═══ Records supplied ═══

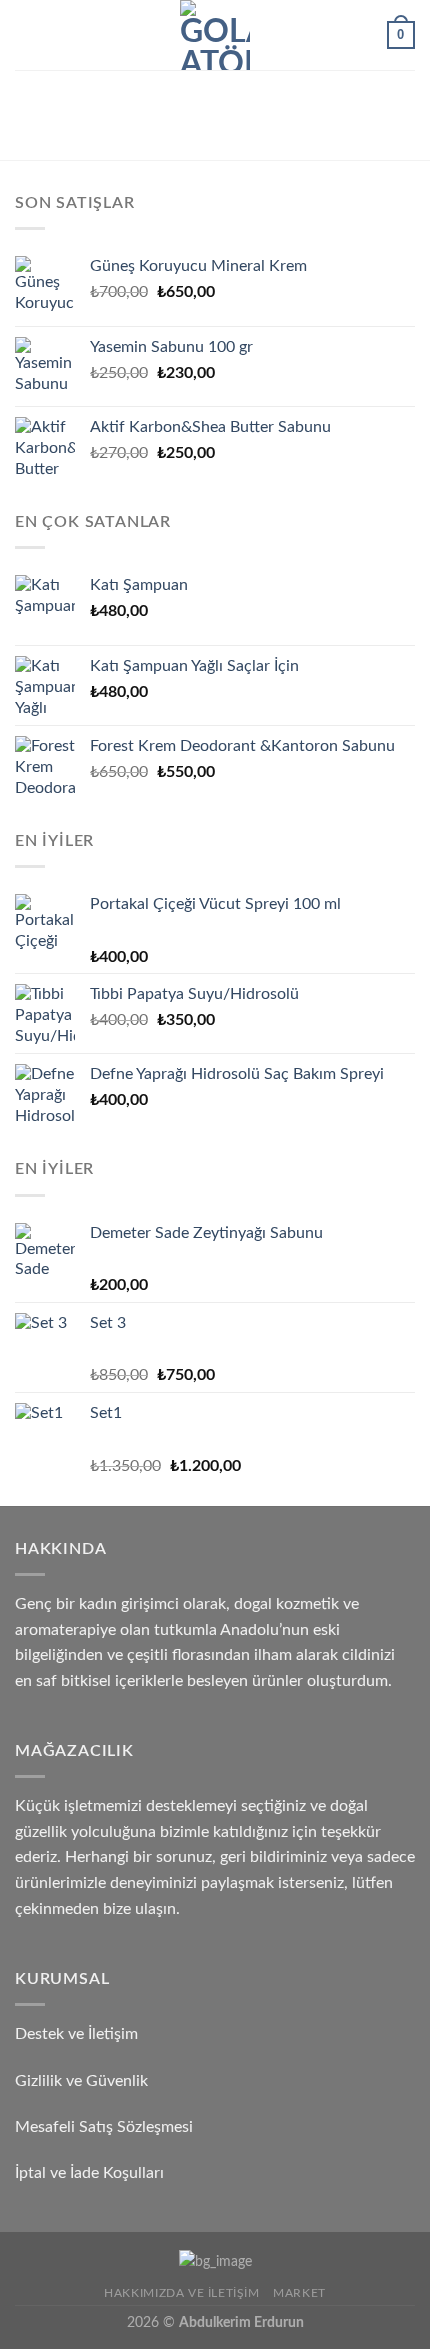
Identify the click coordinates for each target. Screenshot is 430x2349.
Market (299, 2293)
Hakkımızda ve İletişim (181, 2293)
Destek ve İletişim (76, 2034)
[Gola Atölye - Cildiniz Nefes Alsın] (215, 35)
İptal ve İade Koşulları (89, 2173)
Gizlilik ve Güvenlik (81, 2081)
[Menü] (27, 34)
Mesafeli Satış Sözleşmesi (104, 2127)
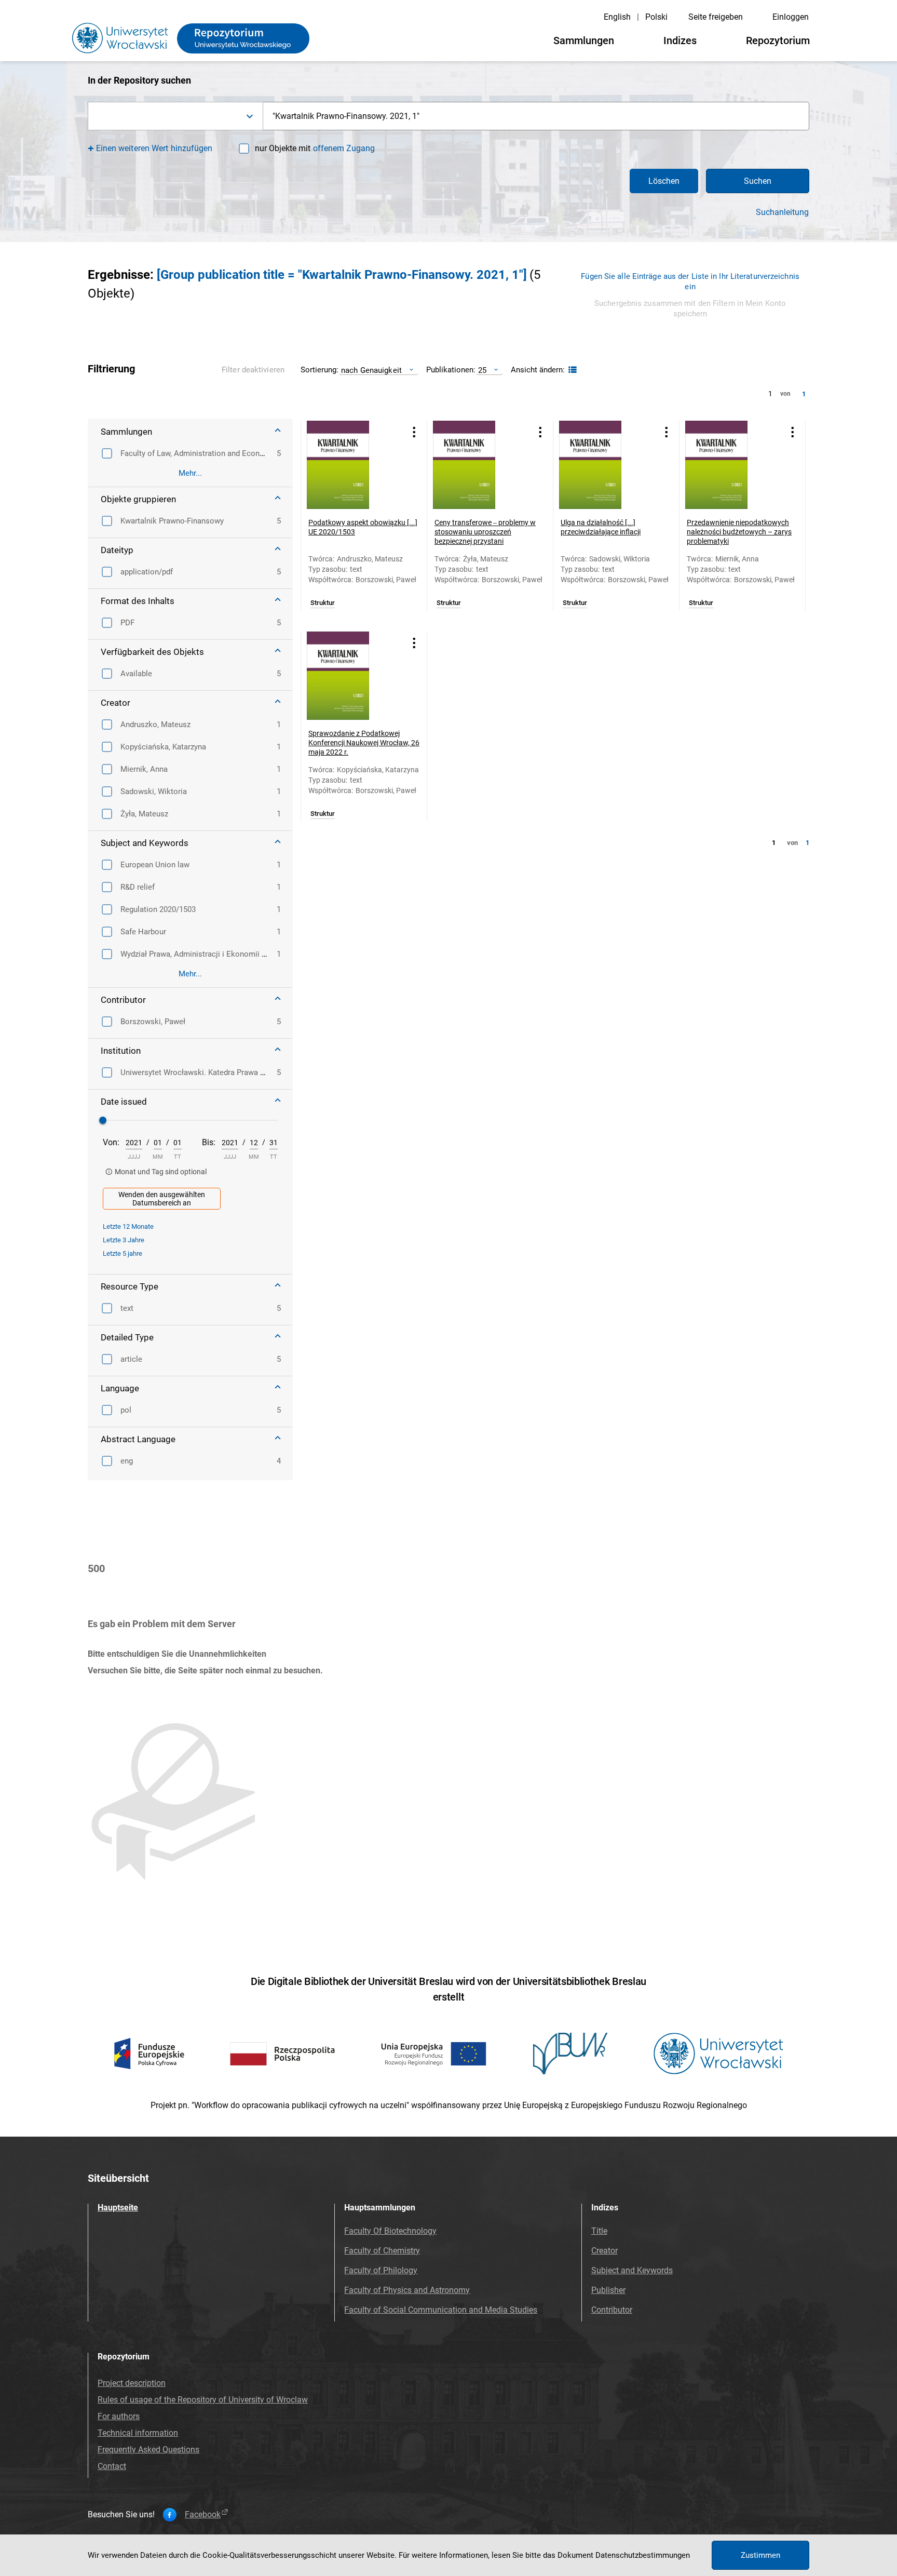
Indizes (680, 40)
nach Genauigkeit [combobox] (371, 370)
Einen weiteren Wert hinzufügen (154, 148)
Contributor (611, 2310)
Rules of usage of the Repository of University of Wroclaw (203, 2400)
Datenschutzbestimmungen (642, 2555)
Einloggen (790, 17)
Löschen (663, 181)
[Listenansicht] (571, 370)
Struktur (322, 603)
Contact (112, 2466)
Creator (604, 2251)
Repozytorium (778, 40)
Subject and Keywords (632, 2270)
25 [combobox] (482, 370)
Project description (132, 2383)
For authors (119, 2416)
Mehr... (190, 473)
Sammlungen (583, 40)
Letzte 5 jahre (122, 1253)
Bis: (208, 1142)
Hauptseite (118, 2207)
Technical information (138, 2433)
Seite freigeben (715, 17)
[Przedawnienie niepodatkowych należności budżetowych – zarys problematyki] (729, 465)
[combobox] (175, 116)
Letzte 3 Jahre (123, 1240)
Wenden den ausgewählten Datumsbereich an (161, 1198)
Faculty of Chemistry (382, 2251)
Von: (111, 1142)
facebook (203, 2515)
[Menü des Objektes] (414, 431)
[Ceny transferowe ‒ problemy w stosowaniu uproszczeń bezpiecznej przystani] (477, 465)
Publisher (608, 2290)
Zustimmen (760, 2555)
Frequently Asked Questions (148, 2449)
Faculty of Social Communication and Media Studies (440, 2310)
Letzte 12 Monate (128, 1226)
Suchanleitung (782, 212)
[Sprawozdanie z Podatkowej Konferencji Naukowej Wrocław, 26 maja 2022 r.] (351, 676)
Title (599, 2231)
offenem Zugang (344, 148)
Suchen (757, 181)
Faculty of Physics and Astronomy (407, 2290)
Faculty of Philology (380, 2270)
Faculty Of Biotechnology (390, 2231)
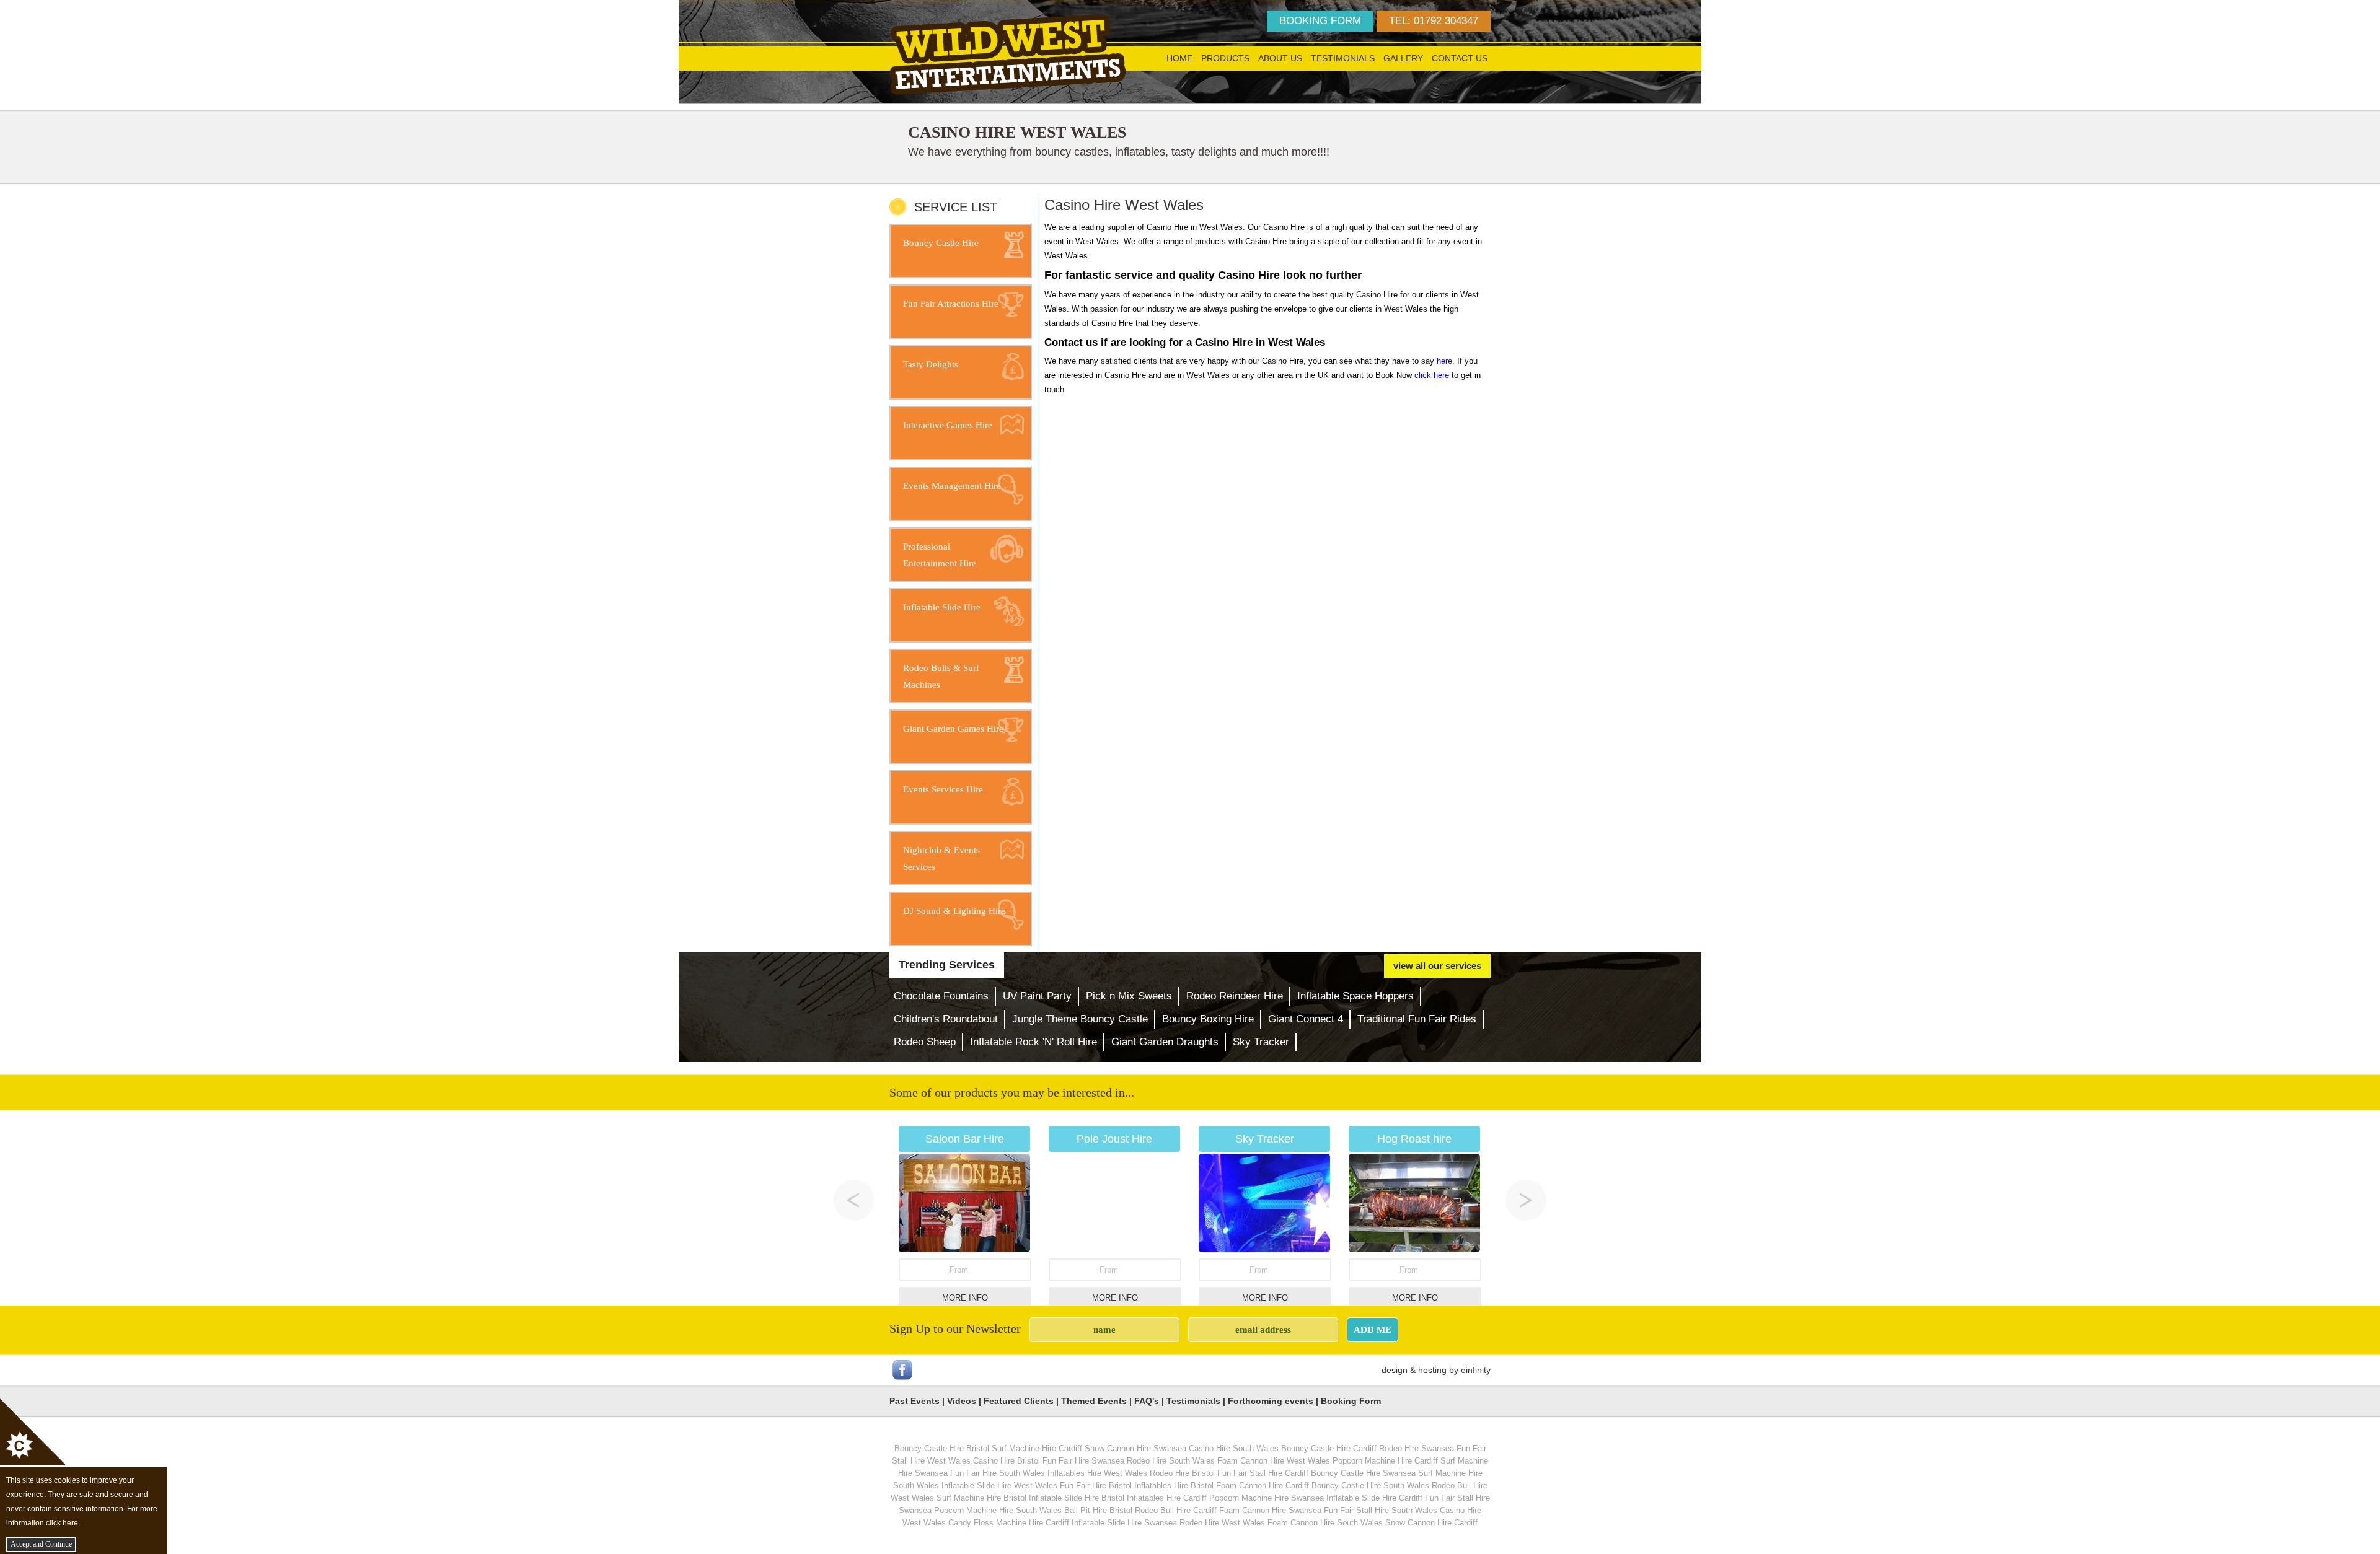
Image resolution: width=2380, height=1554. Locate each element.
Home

═══

For this exercise, please output exactly the lines above starting at the line with "Technical information (138, 2433)" and ending at the line with "facebook (203, 2515)", ends included.

Technical information (138, 2433)
Seite freigeben (715, 17)
[Przedawnienie niepodatkowych należności budżetowych – zarys problematyki] (729, 465)
[combobox] (175, 116)
Letzte 3 Jahre (123, 1240)
Wenden den ausgewählten Datumsbereich an (161, 1198)
Faculty of Chemistry (382, 2251)
Von: (111, 1142)
facebook (203, 2515)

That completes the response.